• Instructions for the task: Your job is to print, exactly, the lines in the data below from the line with "You are a GUI" through the line with "You are a computer-use", both included, and to omit any picture.

• Materials provided:
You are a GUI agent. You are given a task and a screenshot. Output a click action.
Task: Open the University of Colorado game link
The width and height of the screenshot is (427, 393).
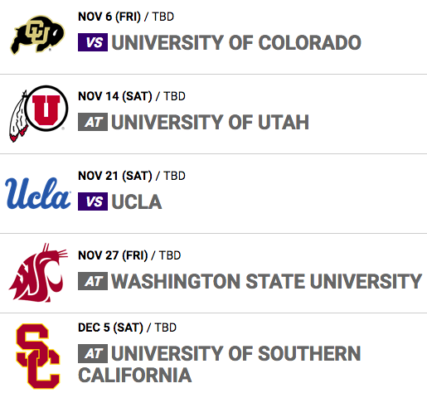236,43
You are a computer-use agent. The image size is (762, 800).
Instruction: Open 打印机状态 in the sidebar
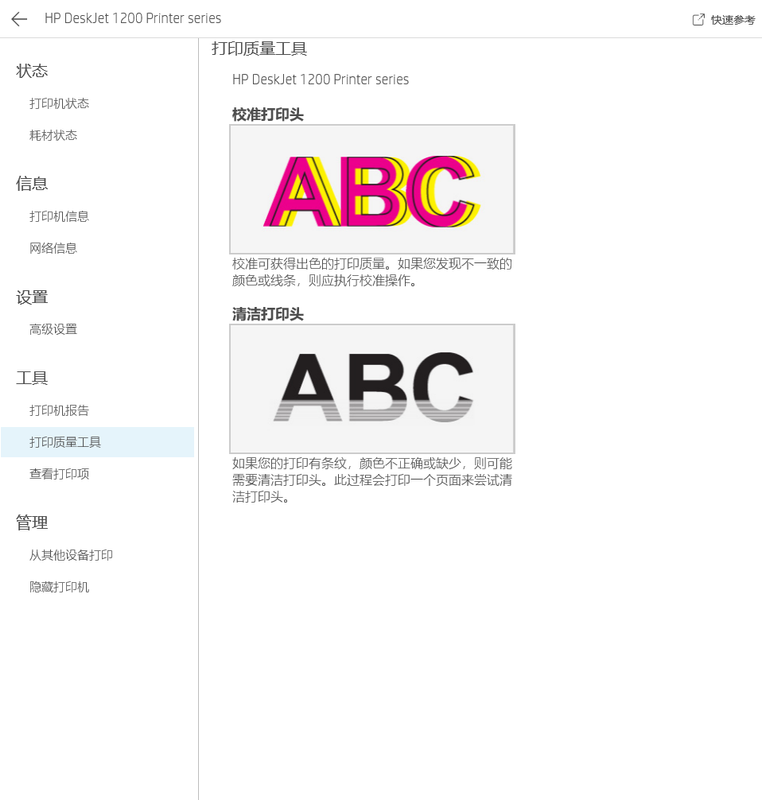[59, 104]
--
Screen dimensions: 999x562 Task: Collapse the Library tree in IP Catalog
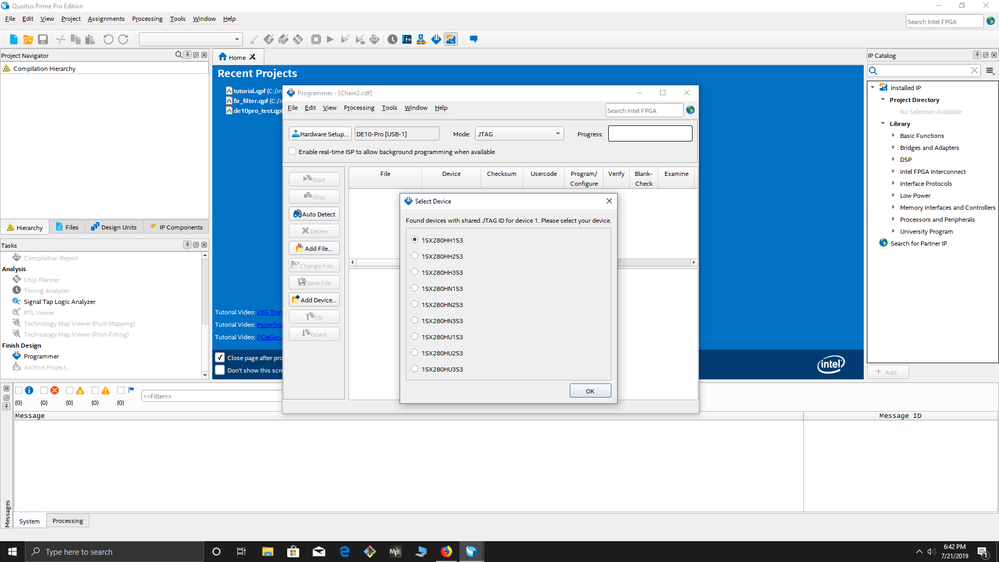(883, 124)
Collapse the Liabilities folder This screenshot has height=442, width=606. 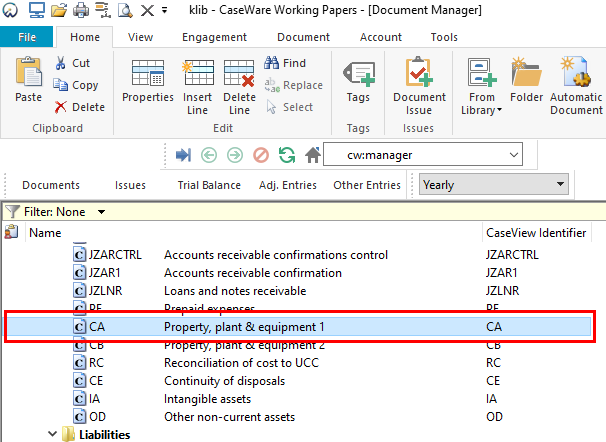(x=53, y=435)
---
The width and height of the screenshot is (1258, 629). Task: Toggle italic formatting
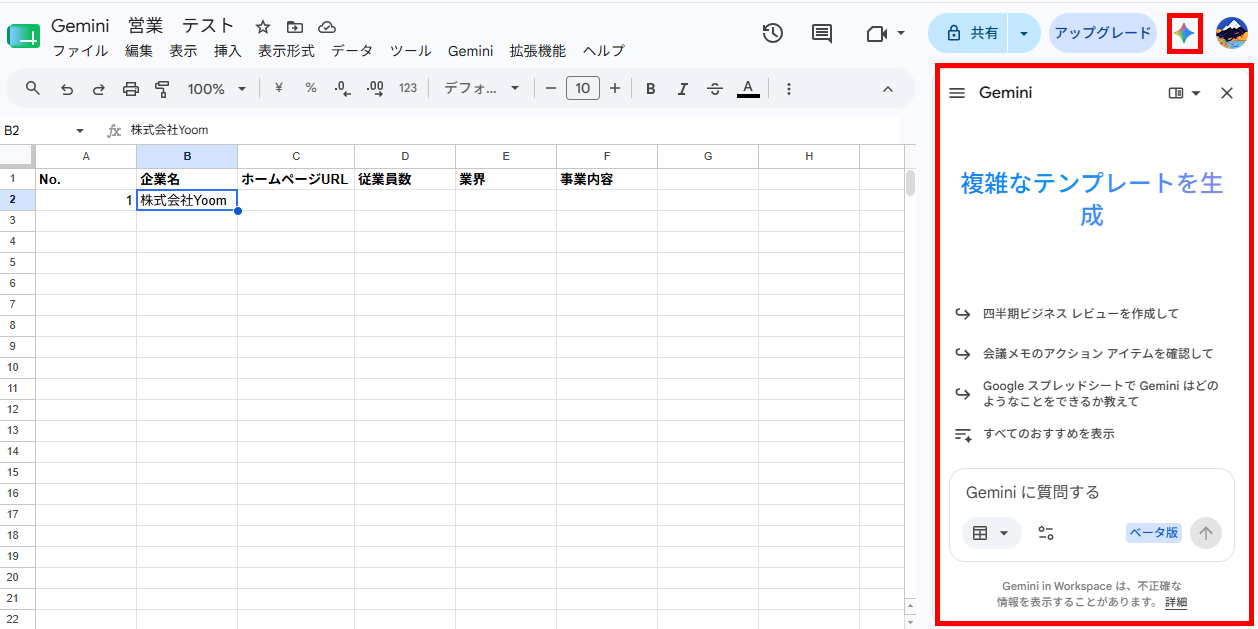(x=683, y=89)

• Answer to the exercise:
You are a GUI agent. You are given a task and a screenshot. Output a click action.
Task: Open the University of Colorado game link
The width and height of the screenshot is (427, 393).
236,43
You are a computer-use agent. The image size is (762, 800).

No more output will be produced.